La guerre judiciaire entre les deux noms les mieux financés de l'IA est loin de s'apaiser. Le 13 juillet 2026, xAI — la société d'IA d'Elon Musk — a déposé un avis indiquant qu'elle allait faire appel devant la neuvième cour d'appel après qu'une juge fédérale a rejeté à deux reprises son action en justice pour secret commercial contre OpenAI. En quelques heures, OpenAI a répliqué en demandant au tribunal de déclarer que cette affaire n'aurait jamais dû exister et de faire payer xAI pour cela.

Rejetée deux fois

La juge Rita Lin avait écarté la thèse centrale de xAI — selon laquelle OpenAI aurait débauché des ingénieurs pour voler des informations confidentielles — et l'avait fait sans autorisation de modifier la plainte, ce qui signifie qu'elle a empêché xAI de simplement redéposer une version révisée. Il s'agit d'un signal de procédure clair : un rejet sans autorisation de modification indique généralement qu'un juge estime que la théorie sous-jacente, et pas seulement sa formulation, est juridiquement défaillante. La réponse de xAI consiste à porter la question au-dessus d'elle, devant la cour d'appel.

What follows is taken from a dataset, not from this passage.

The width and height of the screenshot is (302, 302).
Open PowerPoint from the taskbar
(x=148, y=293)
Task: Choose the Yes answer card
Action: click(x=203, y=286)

OpenAI passe à l'offensive

Plutôt que de se contenter de se défendre, OpenAI a choisi de frapper. L'entreprise a demandé au tribunal de juger que la plainte « n'aurait jamais dû être déposée » et d'accorder plus de 1 million de dollars d'honoraires d'avocats. Ce type de requête en sanctions consiste à soutenir qu'une affaire n'était pas seulement faible, mais frivole — une posture agressive qui augmente les enjeux et la tension dans un différend déjà amer.

Pas l'affaire Apple

Il s'agit d'un dossier distinct du conflit séparé entre Apple et OpenAI sur le secret commercial, rappel que le calendrier contentieux d'OpenAI est devenu très chargé. L'entreprise se défend et poursuit simultanément sur plusieurs fronts, la relation avec Musk — qui remonte au différend fondateur autour d'OpenAI — étant la plus personnelle de toutes.

Les tribunaux comme terrain de concurrence

Cet échange illustre un basculement plus large : à mesure que les écarts techniques entre les modèles de premier plan se resserrent, la concurrence passe de plus en plus par le débauchage de talents, les accusations de secret commercial et les batailles de sanctions. Des ingénieurs circulent entre les laboratoires en emportant leur savoir-faire, et chaque départ devient un procès potentiel. Quelle que soit la décision de la neuvième cour d'appel, l'appel garantit que la querelle OpenAI-xAI restera sous les projecteurs pendant de nombreux mois encore.